=== What to do ===
**1.** In the article on Sri Lanka's first surfing championship, how many local surfers were given places in the tournament?
**2.** Extend the article on Sri Lanka's first surfing championship with a paragraph or two that pick up after its final sentence.

=== Selected excerpt ===

• • • • • • •

Just over a year after the end of the long war between the Sri Lankan military and the Tamil Tiger rebels, the country has played host to its first surfing championship. And as the BBC’s Charles Haviland discovered, both surfers and local residents hope it will not be the last.

Julian Wilson, Arugam - June 2010

Australian Julian Wilson won the first surfing championship in Sri Lanka

As dawn breaks over Arugam Bay, a fisherman casts his net into the lagoon near the long, low bridge that links the remote village to the rest of the country.

By 0700, Arugam’s other main industry is storming into life at the southern end of the beach.

On the massive waves breaking in a blue-green sea, contestants in the Sri Lankan Airlines Pro Surf 2010 “surf their brains out”, to quote one of the live commentators.

They ride the waves in virtuoso performances, astonishingly staying upright – mostly.

“Oh, and he’s disappeared!” roars the Aussie commentator as a losing semi-finalist disappears into a wave that looks 20 feet tall.

“Oh my gosh – just 40 seconds remaining – it was do or die – he had to roll the dice, had to have a go!”

‘Cool experience’

By now there are just two surfers left, of the 128 that started a week earlier. The final winner is a 21-year-old Australian, Julian Wilson.

Top-notch surfing – this is known as a six-star contest – has come to Sri Lanka and Wilson says he feels “unreal” to have won.

“It’s been such a cool experience over here,” he tells the BBC.

“The local people have taken such good care of us; the waves have been good every day,” he says. He hopes to return next year.

The locals of Arugam and Pottuvil, including groups of well-behaved schoolchildren and their teachers, have flocked to see the surfing.

Early in the morning some clamber up the dunes for the best view.

I foolishly follow them when the sun is higher and am forced to retreat from the burning heat of the sand.

It is better under the big canopy where drinks are on hand and where the reggae and hip-hop music is being pumped out.

“We really appreciate the surfers coming here,” Abu Saleem Muzzamil, a tuk-tuk driver, says.

Abu Saleem Muzzamil, tuk-tuk driver

“It gives us a lot of business – tuk-tuks, restaurants, hotel rooms, vegetable shops.

“They’re really friendly: they talk to the local people and the kids. For us, it is like meeting long-lost friends.”

Local surfers

The moment Julian Wilson is out of the water and receiving his trophy, Sri Lankans are in the sea as members of the Arugambay Surfing Club “reclaim” their surf point.

Twenty-four locals were given spots in the tournament and two received prize money.

The Association of Surfing Professionals (ASP) donates some surfboards to their local colleagues and the club’s 26-year-old chairman, Fawas Lafeer, is grateful.

Sri Lankan surfer, Arugam - June 2010

“We have really good skilled surfers but we don’t have any lessons, no surf coaches or anything,” he says.

But the club, whose members sport a uniform of black, red-trimmed T-shirts, are doing their own teaching for young local people, including swimming training.

• • • • • • •

=== Given data ===
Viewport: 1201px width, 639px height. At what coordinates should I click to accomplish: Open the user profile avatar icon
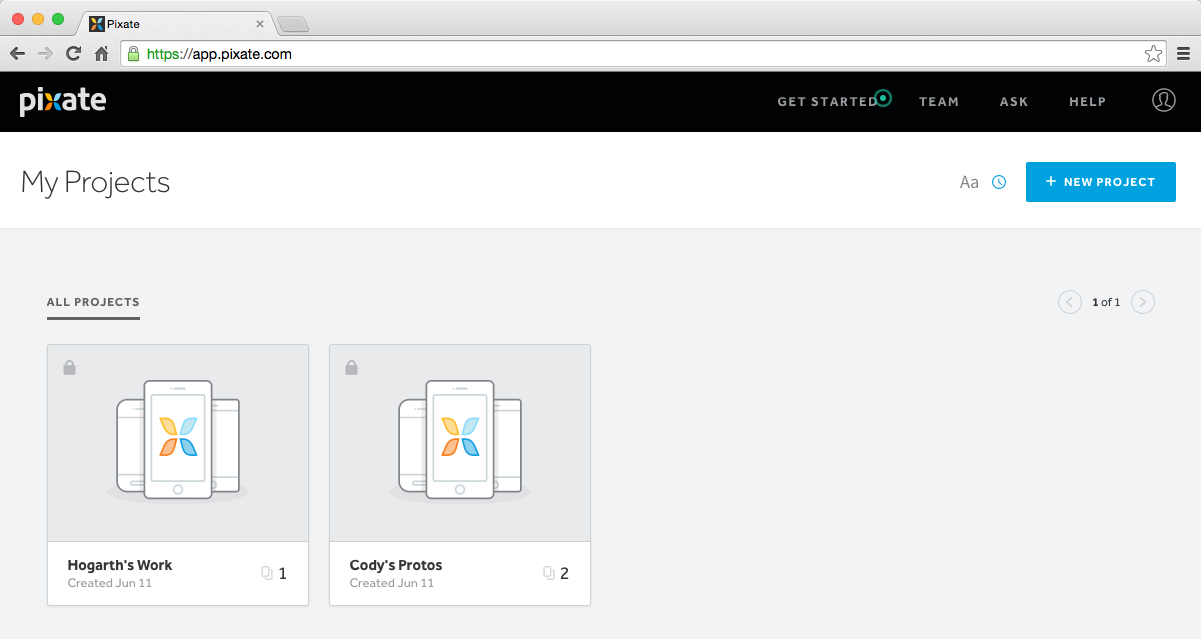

• • • • • • •

=== Answers for this exercise ===
**1.** Twenty-four

**2.**
They hope to increase their strength from 35 to 60 quite soon, says Fawas.

He says the membership completely cross-cuts the ethnic and religious divisions in this very mixed part of the country.

Never far away

The long dead-end coast road leading south from Arugam enters some of Sri Lanka’s remotest – and driest – country.

There are paddy fields and lagoons but also massive rock outcrops and arid-land vegetation, the hinterland to sweeps of golden beach and more roaring waves.

It would be reminiscent of Africa but for the temples.

We get welcomed by visitors to the remote forest hermitage of Kudimbigala, a Sinhalese Buddhist retreat for thousands of years, and then at the Tamil Hindu temple at Okanda further south.

Much of this is a nature reserve, and mongooses scamper across the road. Brilliantly coloured birds dart around.

Members of an elite security force wing are never far away. It seems surprising that the state’s war with the Tamil Tigers came this far south.

“The whole area suffered,” I learn from the chairman of the Arugam Bay Tourist Association, MHA Raheem.

“There were no jobs, it was difficult to farm, we couldn’t go and work in the jungle, even collect firewood, independently.

“And the ASP couldn’t get travel insurance.”

Now people travel around freely, he says, and room occupancy is up in the low-rise, hippy-like accommodation that dominates Arugam.

Mixing well

Some local people say they would like to see bigger, more high-end hotels built here.

Mr Raheem feels differently, saying that the tourists who come here may not be rich but they mix well with local society.

He fears that would not happen if it became a package destination.

As the current type of tourism grows, he says, more fish, rice and vegetables are brought from local producers, strongly benefiting the community.

Schoolchildren and teachers, Arugam - June 2010

Schoolchildren from Arugam and Pottuvil were taken to watch the surfing

Late at night, there is a party on the beach.

“I guess [Arugam Bay] is not as developed as some other surfing areas,” says the ASP’s Jake White.